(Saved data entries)
* * * * * * * * *
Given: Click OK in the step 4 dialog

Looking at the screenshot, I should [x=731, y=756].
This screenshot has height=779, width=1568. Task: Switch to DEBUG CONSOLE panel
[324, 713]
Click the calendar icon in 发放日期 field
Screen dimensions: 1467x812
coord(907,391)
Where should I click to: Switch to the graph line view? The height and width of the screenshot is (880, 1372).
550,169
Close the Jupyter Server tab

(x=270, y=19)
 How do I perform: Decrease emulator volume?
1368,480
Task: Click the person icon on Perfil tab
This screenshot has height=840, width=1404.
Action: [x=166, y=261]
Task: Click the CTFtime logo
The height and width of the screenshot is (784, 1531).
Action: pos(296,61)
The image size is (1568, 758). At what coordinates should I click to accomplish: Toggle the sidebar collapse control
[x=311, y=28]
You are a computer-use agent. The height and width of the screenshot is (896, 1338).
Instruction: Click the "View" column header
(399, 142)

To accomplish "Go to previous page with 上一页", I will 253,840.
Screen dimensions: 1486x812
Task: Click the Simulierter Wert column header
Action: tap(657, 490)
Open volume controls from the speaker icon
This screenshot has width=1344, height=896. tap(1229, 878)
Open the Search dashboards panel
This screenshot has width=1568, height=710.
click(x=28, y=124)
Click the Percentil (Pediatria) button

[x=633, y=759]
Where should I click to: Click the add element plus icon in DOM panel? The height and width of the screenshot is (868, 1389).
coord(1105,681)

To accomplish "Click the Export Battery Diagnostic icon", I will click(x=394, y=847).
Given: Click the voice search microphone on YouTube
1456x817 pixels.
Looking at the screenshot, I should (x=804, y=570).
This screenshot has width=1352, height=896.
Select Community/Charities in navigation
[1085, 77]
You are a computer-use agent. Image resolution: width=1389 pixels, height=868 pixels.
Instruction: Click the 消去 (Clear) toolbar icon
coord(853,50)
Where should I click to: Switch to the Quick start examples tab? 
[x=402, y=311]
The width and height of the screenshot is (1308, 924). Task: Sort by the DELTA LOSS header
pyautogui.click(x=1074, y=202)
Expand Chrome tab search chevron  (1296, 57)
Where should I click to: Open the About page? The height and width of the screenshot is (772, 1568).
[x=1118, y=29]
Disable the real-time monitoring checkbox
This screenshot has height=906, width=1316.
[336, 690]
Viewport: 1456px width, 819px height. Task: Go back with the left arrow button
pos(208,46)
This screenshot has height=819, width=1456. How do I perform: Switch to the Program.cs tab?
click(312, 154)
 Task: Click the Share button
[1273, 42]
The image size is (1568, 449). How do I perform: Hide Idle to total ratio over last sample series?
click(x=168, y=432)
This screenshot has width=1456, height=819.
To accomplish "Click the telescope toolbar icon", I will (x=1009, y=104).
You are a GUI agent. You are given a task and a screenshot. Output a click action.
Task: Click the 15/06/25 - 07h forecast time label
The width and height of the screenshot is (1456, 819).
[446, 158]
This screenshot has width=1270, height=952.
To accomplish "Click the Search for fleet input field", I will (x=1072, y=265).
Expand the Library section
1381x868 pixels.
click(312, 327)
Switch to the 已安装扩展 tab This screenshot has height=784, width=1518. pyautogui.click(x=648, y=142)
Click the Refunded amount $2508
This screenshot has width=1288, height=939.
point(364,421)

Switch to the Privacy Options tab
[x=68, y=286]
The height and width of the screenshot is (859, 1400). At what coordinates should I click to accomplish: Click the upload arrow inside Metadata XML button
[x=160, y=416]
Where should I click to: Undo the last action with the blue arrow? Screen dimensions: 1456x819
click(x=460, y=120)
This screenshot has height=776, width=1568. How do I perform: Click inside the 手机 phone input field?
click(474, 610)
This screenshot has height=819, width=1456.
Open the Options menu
* * * * * * * * *
Set the data above down again in full, exactly as it reads.

Given: Click OK in the step 4 dialog

Looking at the screenshot, I should [x=731, y=756].
This screenshot has height=779, width=1568. Task: Switch to DEBUG CONSOLE panel
[324, 713]
Click the calendar icon in 发放日期 field
Screen dimensions: 1467x812
coord(907,391)
Where should I click to: Switch to the graph line view? The height and width of the screenshot is (880, 1372).
550,169
Close the Jupyter Server tab

(x=270, y=19)
 How do I perform: Decrease emulator volume?
1368,480
Task: Click the person icon on Perfil tab
This screenshot has height=840, width=1404.
Action: [x=166, y=261]
Task: Click the CTFtime logo
The height and width of the screenshot is (784, 1531).
Action: pos(296,61)
The image size is (1568, 758). At what coordinates should I click to accomplish: Toggle the sidebar collapse control
[x=311, y=28]
You are a computer-use agent. The height and width of the screenshot is (896, 1338).
Instruction: Click the "View" column header
(399, 142)

To accomplish "Go to previous page with 上一页", I will 253,840.
Screen dimensions: 1486x812
Task: Click the Simulierter Wert column header
Action: tap(657, 490)
Open volume controls from the speaker icon
This screenshot has width=1344, height=896. tap(1229, 878)
Open the Search dashboards panel
This screenshot has width=1568, height=710.
click(x=28, y=124)
Click the Percentil (Pediatria) button

[x=633, y=759]
Where should I click to: Click the add element plus icon in DOM panel? The height and width of the screenshot is (868, 1389).
coord(1105,681)

To accomplish "Click the Export Battery Diagnostic icon", I will click(x=394, y=847).
Given: Click the voice search microphone on YouTube
1456x817 pixels.
Looking at the screenshot, I should (x=804, y=570).
This screenshot has width=1352, height=896.
Select Community/Charities in navigation
[1085, 77]
You are a computer-use agent. Image resolution: width=1389 pixels, height=868 pixels.
Instruction: Click the 消去 (Clear) toolbar icon
coord(853,50)
Where should I click to: Switch to the Quick start examples tab? 
[x=402, y=311]
The width and height of the screenshot is (1308, 924). Task: Sort by the DELTA LOSS header
pyautogui.click(x=1074, y=202)
Expand Chrome tab search chevron  (1296, 57)
Where should I click to: Open the About page? The height and width of the screenshot is (772, 1568).
[x=1118, y=29]
Disable the real-time monitoring checkbox
This screenshot has height=906, width=1316.
[336, 690]
Viewport: 1456px width, 819px height. Task: Go back with the left arrow button
pos(208,46)
This screenshot has height=819, width=1456. How do I perform: Switch to the Program.cs tab?
click(312, 154)
 Task: Click the Share button
[1273, 42]
The image size is (1568, 449). How do I perform: Hide Idle to total ratio over last sample series?
click(x=168, y=432)
This screenshot has width=1456, height=819.
To accomplish "Click the telescope toolbar icon", I will (x=1009, y=104).
You are a GUI agent. You are given a task and a screenshot. Output a click action.
Task: Click the 15/06/25 - 07h forecast time label
The width and height of the screenshot is (1456, 819).
[446, 158]
This screenshot has width=1270, height=952.
To accomplish "Click the Search for fleet input field", I will (x=1072, y=265).
Expand the Library section
1381x868 pixels.
click(312, 327)
Switch to the 已安装扩展 tab This screenshot has height=784, width=1518. pyautogui.click(x=648, y=142)
Click the Refunded amount $2508
This screenshot has width=1288, height=939.
point(364,421)

Switch to the Privacy Options tab
[x=68, y=286]
The height and width of the screenshot is (859, 1400). At what coordinates should I click to accomplish: Click the upload arrow inside Metadata XML button
[x=160, y=416]
Where should I click to: Undo the last action with the blue arrow? Screen dimensions: 1456x819
click(x=460, y=120)
This screenshot has height=776, width=1568. How do I perform: Click inside the 手机 phone input field?
click(474, 610)
This screenshot has height=819, width=1456.
Open the Options menu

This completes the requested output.